:: Exercise objective ::
Return each line of the following entries that contains the string "height". Only matches with identical letter case count.

:: Excerpted records ::
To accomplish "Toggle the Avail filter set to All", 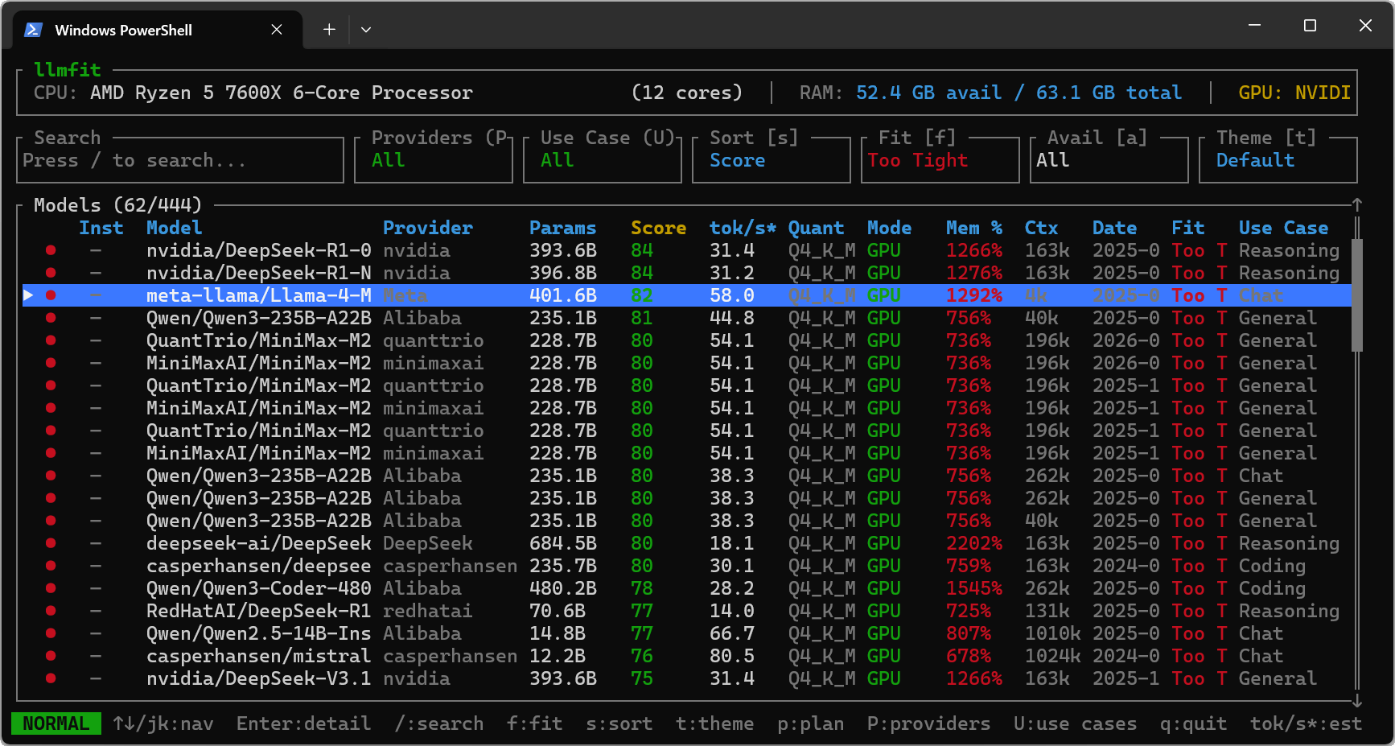I will pos(1109,160).
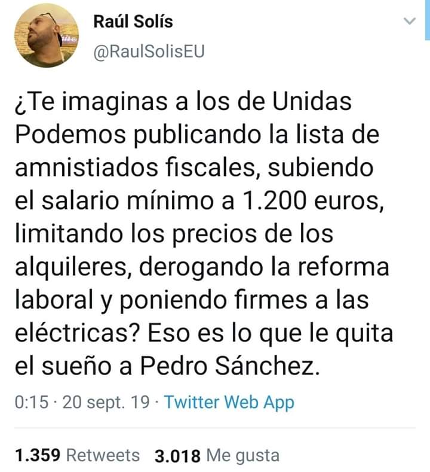Click the Me gusta label
Screen dimensions: 430x472
(243, 456)
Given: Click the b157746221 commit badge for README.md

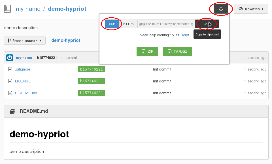Looking at the screenshot, I should 92,93.
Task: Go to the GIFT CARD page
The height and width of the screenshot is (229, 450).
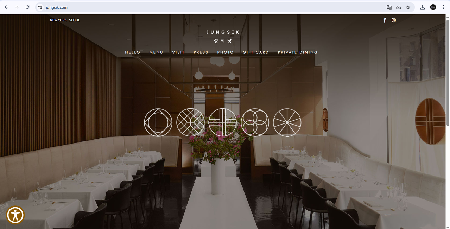Action: (x=256, y=52)
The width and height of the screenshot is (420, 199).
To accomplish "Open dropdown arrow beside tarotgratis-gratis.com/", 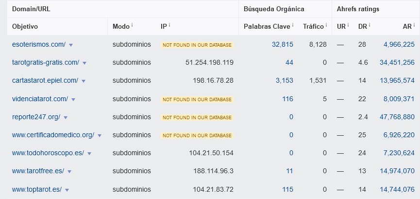I will tap(84, 63).
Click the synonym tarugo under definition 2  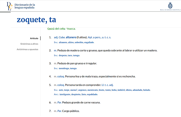click(76, 55)
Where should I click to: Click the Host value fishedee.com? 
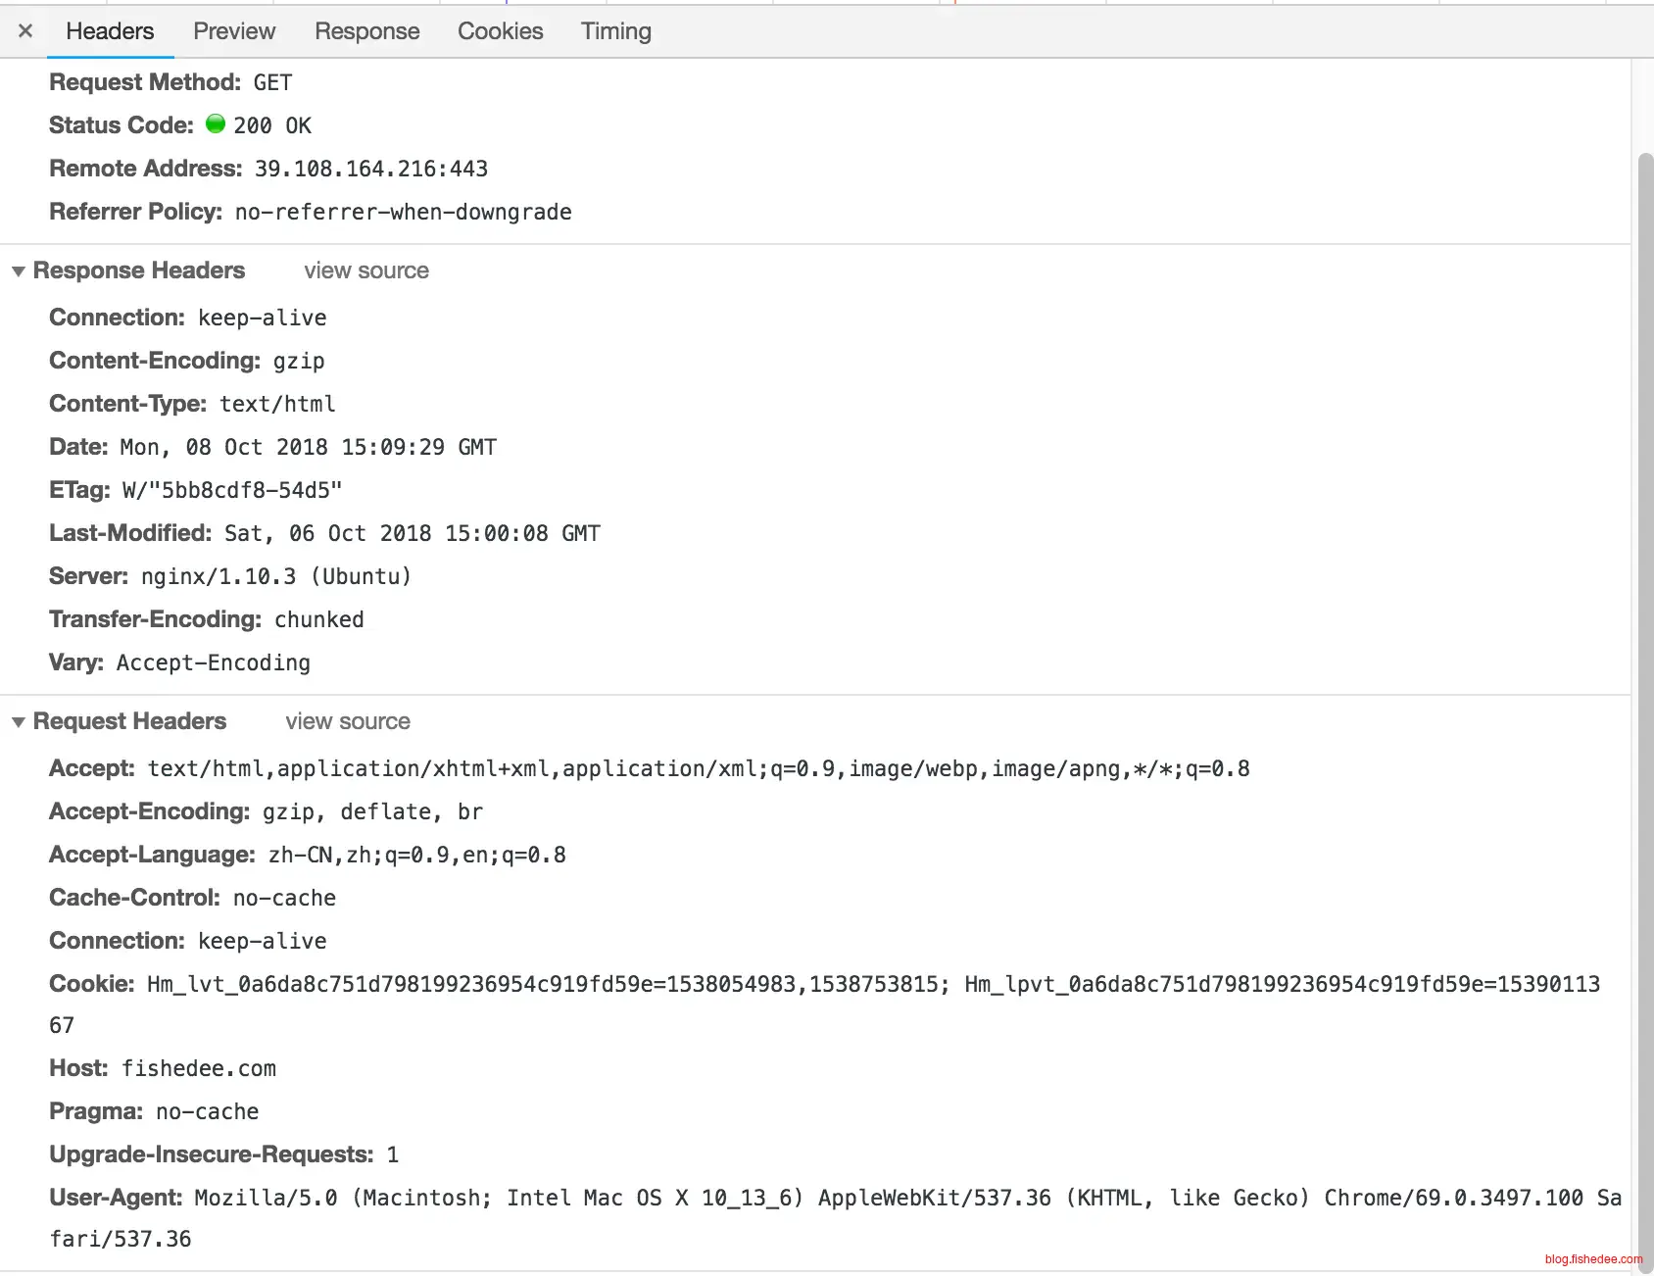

:: Response for this exercise ::
The height and width of the screenshot is (229, 450).
The width and height of the screenshot is (420, 199).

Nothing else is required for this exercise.